Ginny smiles sweetly, as if this is all a lot of fun and they aren’t considering including a ferreted betrayer in their plans.

Hermione reminds herself to breathe. “We need more people, Gin. A sense of what we’re dealing with, how much public support there would be to install regulations on the Prophet.”

“I have some contacts,” Ginny says. “How about I pursue those, and you chat to all your people.” Ginny waves her hand in the air, as if to summarise Hermione's millions of contacts. 

But  _who_ though? Almost everyone Hermione talks to these days are Ministry people; she couldn’t bring them into a campaign against _the_ Ministry-aligned paper.
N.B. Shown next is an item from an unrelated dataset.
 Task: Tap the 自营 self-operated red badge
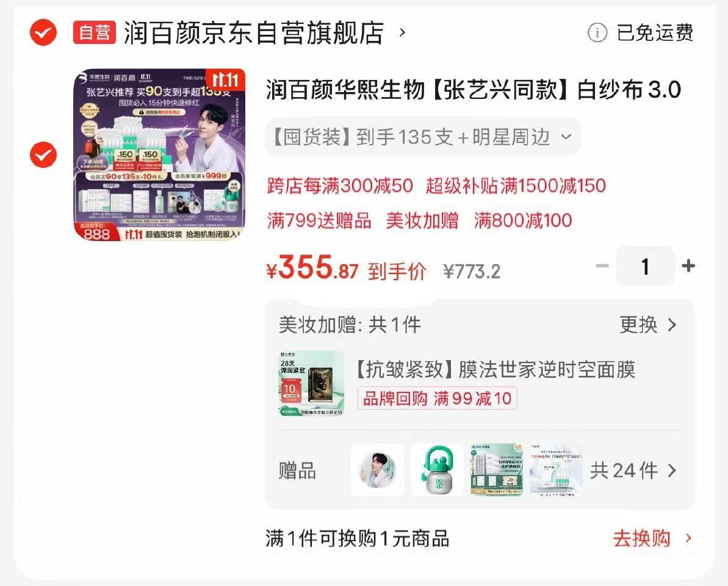coord(94,32)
And who else? She never made friends easily the way Ron did, and when they broke up a year after the war, most of their school friends kept more in contact with him than her. Luna agreed about all the problems with the _Prophet_ , but after Xenophilius had died she’d shut down _The Quibbler_ press and looked devastated the one time Hermione dared to bring it up. Lee Jordan would have been her next call. His radio show was wizarding Britain’s favourite for alternative (read: honest) news. But Ginny argued with him a couple of months ago – she didn’t know over what – and they had actually brawled at the Leaky. It got so violent Neville had to break it up. Ginny and Lee hadn’t talked since.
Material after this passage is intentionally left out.